--- Requirement ---
When you have gone through the entries below, state how many lines include the word "Enable" and write nothing else.

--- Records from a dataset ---
━━━━━━━━━━━━━━━━━━━━━━━━━━━━━━
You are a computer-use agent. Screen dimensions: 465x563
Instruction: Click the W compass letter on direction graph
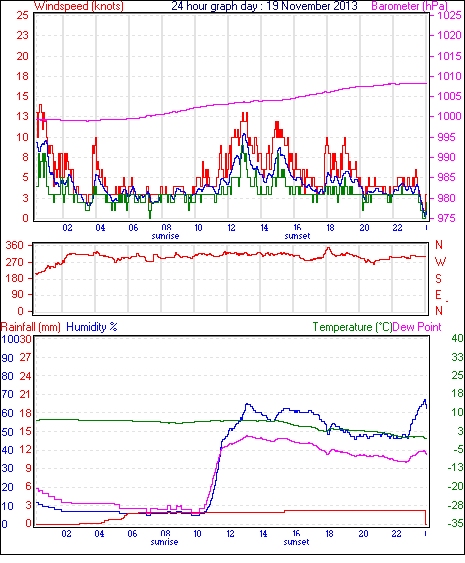tap(440, 262)
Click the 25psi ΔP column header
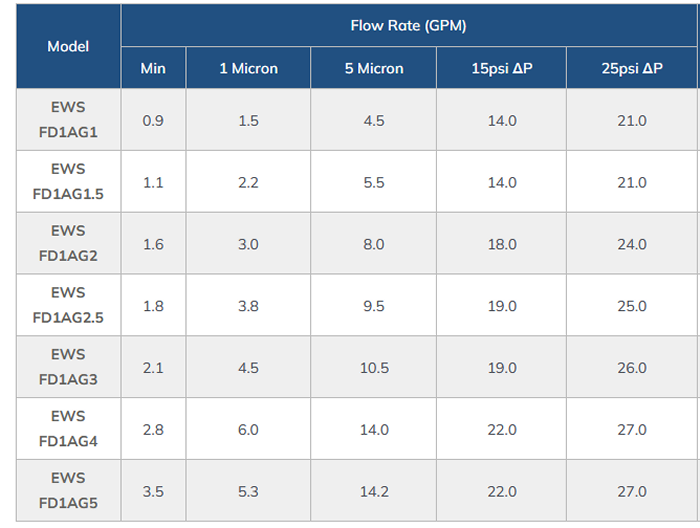The height and width of the screenshot is (528, 700). pyautogui.click(x=632, y=69)
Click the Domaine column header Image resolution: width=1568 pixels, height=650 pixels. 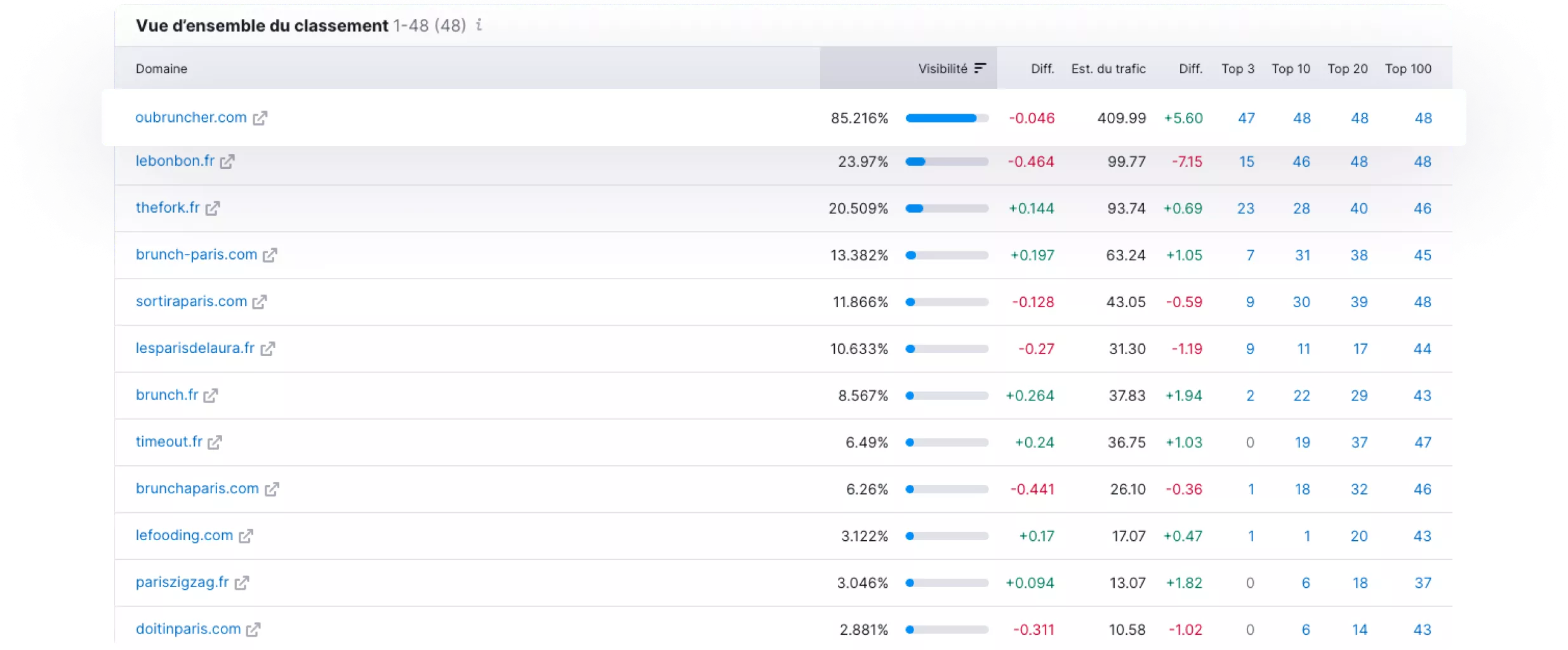(x=161, y=69)
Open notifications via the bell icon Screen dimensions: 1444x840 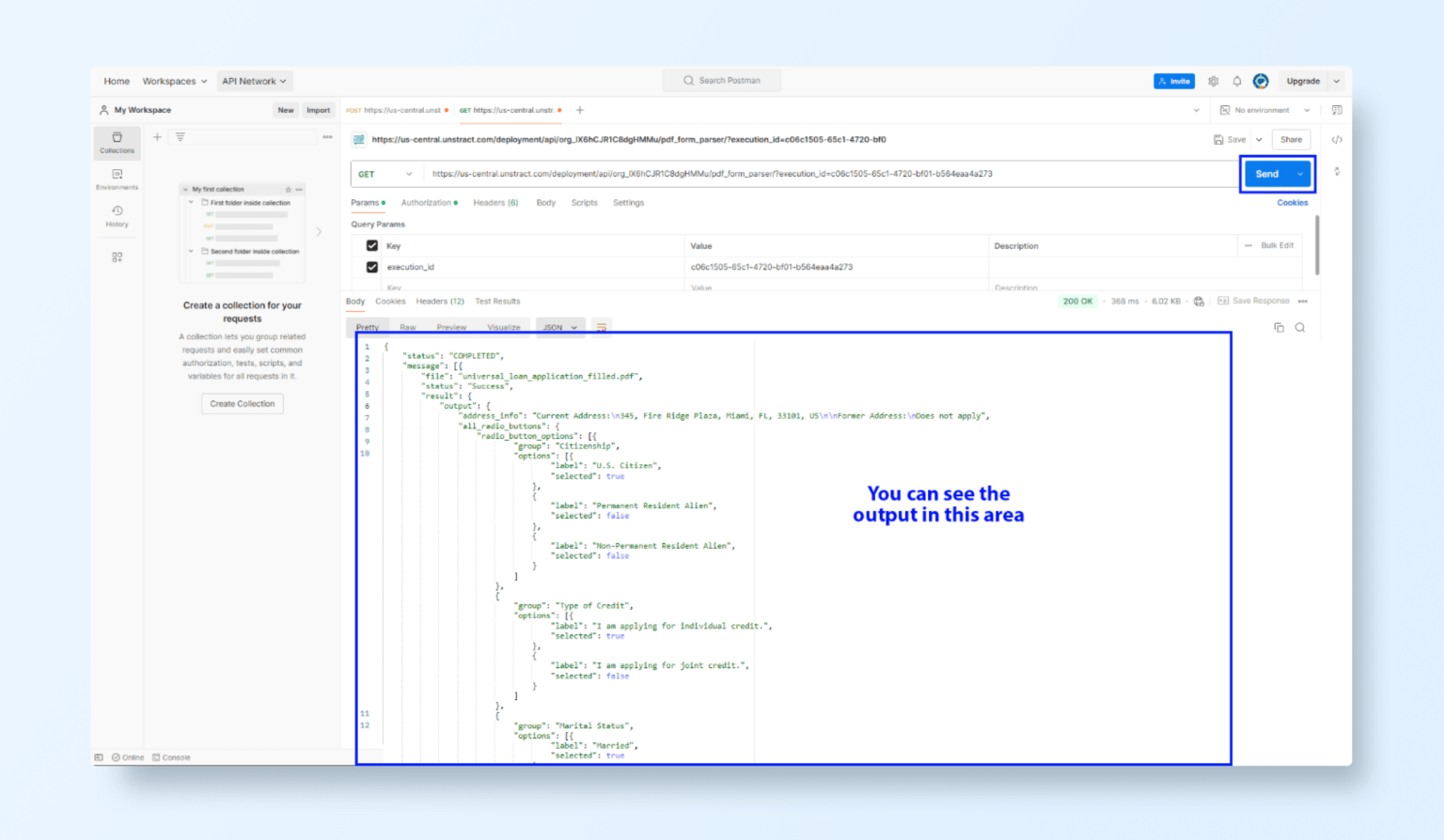point(1236,81)
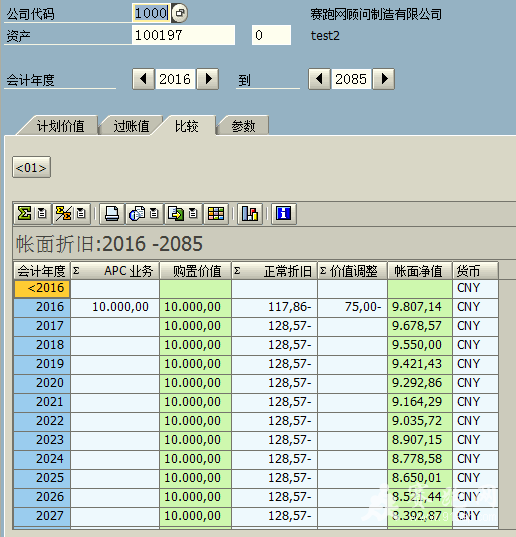Show the graphic chart icon
516x537 pixels.
(x=250, y=214)
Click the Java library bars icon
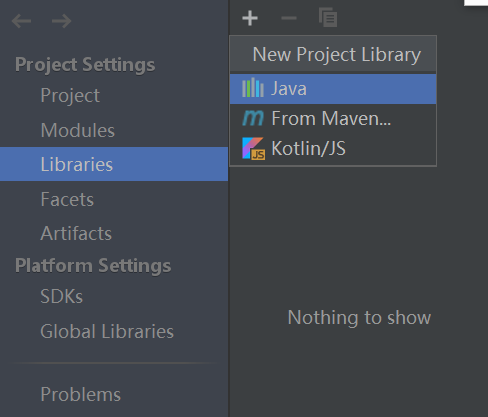This screenshot has width=488, height=417. click(x=253, y=88)
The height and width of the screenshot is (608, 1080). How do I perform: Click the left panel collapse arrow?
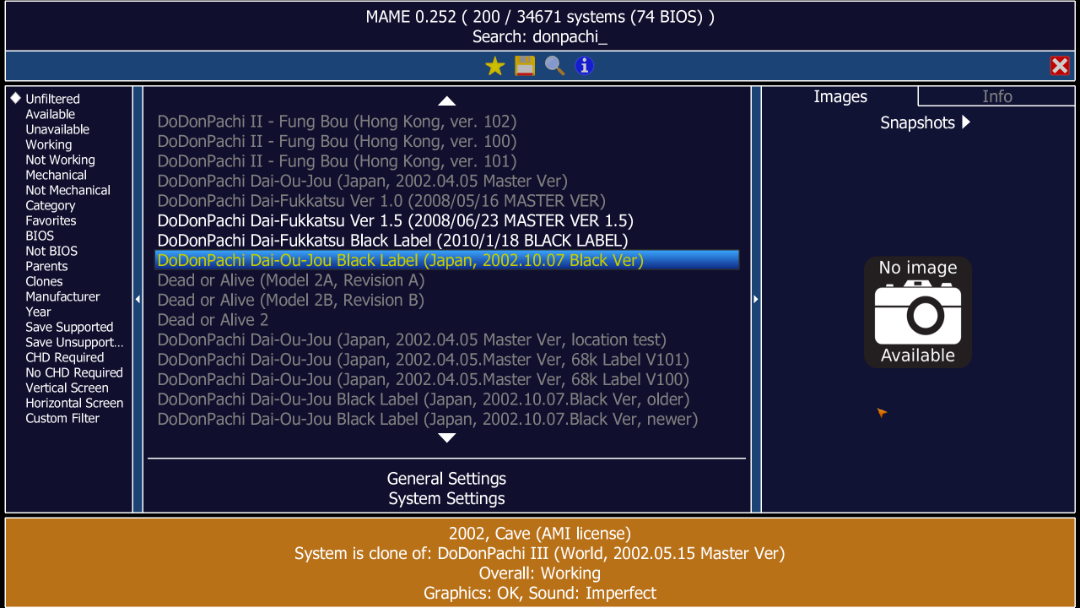point(137,297)
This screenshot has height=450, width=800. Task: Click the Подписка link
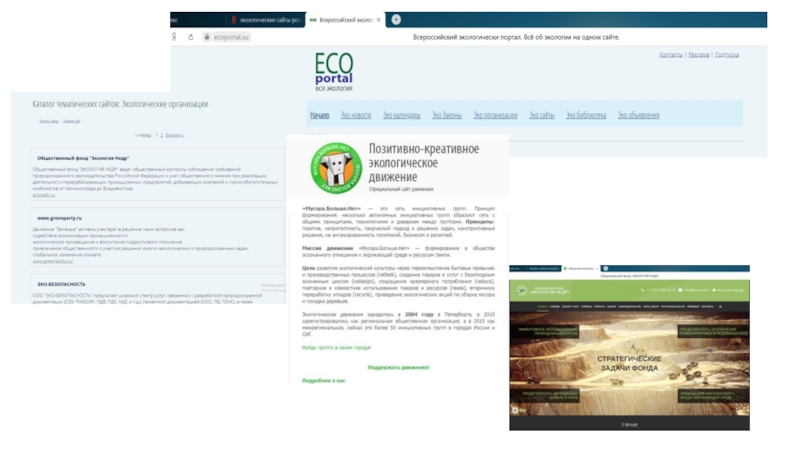[x=727, y=55]
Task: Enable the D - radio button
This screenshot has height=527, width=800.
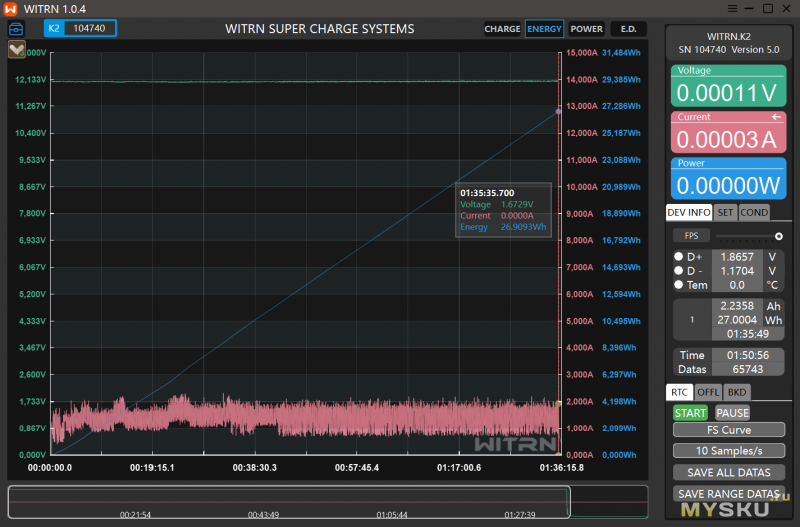Action: coord(678,271)
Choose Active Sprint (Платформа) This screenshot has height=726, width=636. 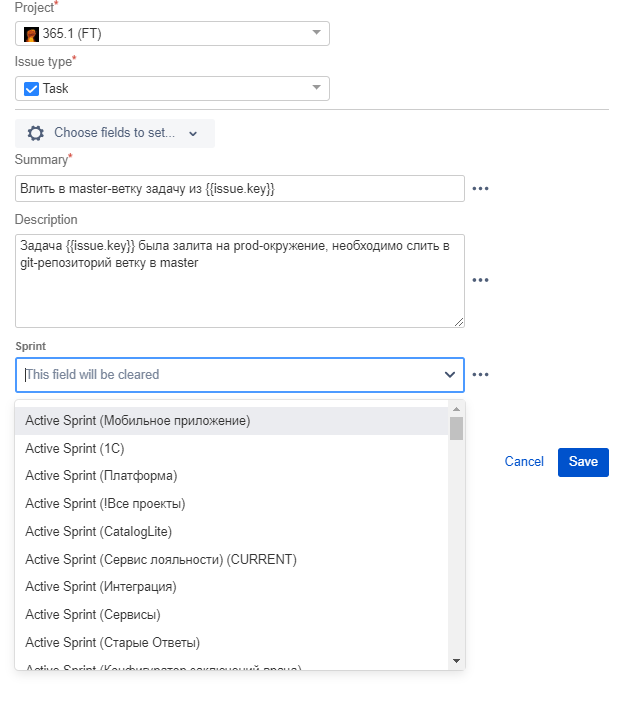tap(101, 476)
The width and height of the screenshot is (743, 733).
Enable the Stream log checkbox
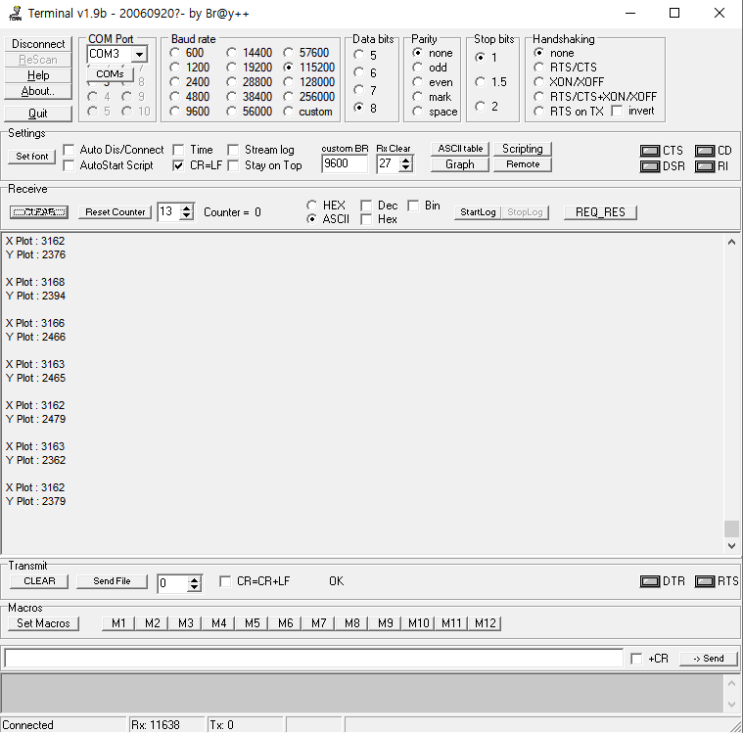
━━━━━━━━━━━━━━━━━━━━━━━━━━━━━━
--- Answer section ---
2